▸ **Problem statement**
Count every line below that holds "computer". Number only.

▸ **Provided material**
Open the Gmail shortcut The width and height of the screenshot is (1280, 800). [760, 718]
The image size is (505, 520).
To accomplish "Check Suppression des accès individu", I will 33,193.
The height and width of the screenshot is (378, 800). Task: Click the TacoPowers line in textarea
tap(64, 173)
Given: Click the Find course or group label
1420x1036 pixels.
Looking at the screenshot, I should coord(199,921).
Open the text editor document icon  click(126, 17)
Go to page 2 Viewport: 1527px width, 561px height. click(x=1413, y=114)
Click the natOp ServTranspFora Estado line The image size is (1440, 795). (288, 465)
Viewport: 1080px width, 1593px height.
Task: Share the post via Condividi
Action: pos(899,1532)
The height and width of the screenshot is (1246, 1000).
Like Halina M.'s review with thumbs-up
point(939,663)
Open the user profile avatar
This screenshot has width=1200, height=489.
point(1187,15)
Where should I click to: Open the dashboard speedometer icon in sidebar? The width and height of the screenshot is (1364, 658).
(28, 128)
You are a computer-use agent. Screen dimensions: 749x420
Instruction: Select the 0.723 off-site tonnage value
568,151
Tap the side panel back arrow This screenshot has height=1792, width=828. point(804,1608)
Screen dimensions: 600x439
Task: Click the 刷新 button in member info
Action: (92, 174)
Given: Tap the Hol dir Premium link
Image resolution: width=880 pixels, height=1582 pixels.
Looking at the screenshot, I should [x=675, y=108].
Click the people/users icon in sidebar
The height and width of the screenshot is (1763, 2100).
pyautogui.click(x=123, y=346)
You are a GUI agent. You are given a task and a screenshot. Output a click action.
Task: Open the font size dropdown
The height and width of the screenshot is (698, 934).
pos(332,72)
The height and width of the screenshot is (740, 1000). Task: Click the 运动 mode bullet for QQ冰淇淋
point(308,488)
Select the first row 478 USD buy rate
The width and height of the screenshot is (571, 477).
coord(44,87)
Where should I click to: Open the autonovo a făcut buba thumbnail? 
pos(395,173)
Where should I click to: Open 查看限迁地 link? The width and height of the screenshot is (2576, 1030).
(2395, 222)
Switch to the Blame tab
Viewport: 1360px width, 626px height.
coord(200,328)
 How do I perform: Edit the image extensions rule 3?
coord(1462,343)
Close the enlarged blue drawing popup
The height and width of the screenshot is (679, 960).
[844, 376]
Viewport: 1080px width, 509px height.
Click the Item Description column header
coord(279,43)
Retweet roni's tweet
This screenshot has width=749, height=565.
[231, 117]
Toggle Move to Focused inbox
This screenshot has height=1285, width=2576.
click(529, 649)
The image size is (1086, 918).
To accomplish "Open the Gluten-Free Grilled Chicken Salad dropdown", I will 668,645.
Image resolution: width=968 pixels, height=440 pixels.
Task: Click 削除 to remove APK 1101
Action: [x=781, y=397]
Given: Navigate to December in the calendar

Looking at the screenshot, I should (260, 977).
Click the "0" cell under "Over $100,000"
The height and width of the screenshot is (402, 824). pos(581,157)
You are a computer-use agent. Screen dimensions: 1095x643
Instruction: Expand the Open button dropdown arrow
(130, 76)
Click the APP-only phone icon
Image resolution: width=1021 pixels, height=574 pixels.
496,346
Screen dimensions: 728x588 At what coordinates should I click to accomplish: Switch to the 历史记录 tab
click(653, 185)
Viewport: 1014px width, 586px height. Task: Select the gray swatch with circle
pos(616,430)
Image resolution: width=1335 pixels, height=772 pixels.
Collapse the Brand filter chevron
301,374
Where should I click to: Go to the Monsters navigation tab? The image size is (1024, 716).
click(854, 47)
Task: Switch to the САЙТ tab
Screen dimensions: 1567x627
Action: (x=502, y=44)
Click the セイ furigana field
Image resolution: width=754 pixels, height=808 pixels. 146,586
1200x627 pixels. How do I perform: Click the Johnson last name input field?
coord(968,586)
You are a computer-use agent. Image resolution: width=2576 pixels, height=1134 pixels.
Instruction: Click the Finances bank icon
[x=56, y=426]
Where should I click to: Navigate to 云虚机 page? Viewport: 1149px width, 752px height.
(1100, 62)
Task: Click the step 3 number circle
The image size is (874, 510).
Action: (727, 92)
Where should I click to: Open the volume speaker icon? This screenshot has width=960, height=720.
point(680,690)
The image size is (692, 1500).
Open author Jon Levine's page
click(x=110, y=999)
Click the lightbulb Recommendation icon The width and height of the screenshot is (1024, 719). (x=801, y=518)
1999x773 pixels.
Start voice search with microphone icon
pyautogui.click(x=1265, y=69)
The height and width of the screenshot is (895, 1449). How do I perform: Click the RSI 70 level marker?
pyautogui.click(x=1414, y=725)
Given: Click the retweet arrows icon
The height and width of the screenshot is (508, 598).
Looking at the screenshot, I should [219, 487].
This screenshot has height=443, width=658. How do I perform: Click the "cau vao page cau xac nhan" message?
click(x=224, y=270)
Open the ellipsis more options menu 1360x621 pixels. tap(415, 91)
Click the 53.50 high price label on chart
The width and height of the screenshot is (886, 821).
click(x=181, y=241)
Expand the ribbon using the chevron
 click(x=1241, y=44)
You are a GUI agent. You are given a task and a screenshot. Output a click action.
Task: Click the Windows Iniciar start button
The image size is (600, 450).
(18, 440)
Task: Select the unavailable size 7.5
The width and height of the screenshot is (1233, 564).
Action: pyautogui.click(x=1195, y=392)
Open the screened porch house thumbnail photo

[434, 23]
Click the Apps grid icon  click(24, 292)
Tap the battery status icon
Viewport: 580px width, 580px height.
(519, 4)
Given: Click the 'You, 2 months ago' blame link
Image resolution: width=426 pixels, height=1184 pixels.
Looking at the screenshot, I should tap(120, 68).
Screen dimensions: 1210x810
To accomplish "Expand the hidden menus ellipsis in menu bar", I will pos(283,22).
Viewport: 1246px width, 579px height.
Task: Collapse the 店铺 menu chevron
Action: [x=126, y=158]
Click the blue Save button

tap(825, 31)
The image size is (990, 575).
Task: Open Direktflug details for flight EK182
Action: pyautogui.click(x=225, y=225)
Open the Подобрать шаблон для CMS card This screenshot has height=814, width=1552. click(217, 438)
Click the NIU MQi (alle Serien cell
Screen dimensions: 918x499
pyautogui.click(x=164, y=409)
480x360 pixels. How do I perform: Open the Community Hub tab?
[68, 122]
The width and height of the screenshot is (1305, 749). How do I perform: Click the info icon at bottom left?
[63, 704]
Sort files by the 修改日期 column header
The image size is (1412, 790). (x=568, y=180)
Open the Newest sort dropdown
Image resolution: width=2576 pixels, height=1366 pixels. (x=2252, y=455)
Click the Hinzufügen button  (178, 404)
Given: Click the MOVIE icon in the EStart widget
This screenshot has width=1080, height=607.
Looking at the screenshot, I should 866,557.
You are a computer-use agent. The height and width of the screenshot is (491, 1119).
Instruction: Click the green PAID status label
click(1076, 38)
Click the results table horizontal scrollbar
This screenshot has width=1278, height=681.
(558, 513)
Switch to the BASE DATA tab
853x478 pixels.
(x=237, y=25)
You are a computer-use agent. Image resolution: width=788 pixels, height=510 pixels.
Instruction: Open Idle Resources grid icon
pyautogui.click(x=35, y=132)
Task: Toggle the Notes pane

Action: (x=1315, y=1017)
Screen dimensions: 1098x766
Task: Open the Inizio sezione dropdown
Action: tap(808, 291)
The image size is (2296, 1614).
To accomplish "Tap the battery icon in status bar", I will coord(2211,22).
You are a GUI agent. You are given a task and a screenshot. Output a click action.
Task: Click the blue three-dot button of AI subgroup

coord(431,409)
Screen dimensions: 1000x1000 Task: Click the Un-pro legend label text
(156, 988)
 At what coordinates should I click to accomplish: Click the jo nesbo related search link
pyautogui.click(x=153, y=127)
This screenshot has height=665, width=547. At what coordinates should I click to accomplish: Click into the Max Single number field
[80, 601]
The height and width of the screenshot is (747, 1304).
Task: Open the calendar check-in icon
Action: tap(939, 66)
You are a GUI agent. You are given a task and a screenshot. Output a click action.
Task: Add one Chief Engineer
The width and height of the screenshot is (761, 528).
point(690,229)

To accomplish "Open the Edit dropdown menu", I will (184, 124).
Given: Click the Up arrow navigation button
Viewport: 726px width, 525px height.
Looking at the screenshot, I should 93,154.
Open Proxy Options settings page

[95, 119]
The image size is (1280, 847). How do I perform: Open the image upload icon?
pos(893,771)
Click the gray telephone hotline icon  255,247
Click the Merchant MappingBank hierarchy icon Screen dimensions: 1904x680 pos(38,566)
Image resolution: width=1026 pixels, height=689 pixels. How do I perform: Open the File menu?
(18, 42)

▸ **Response**
5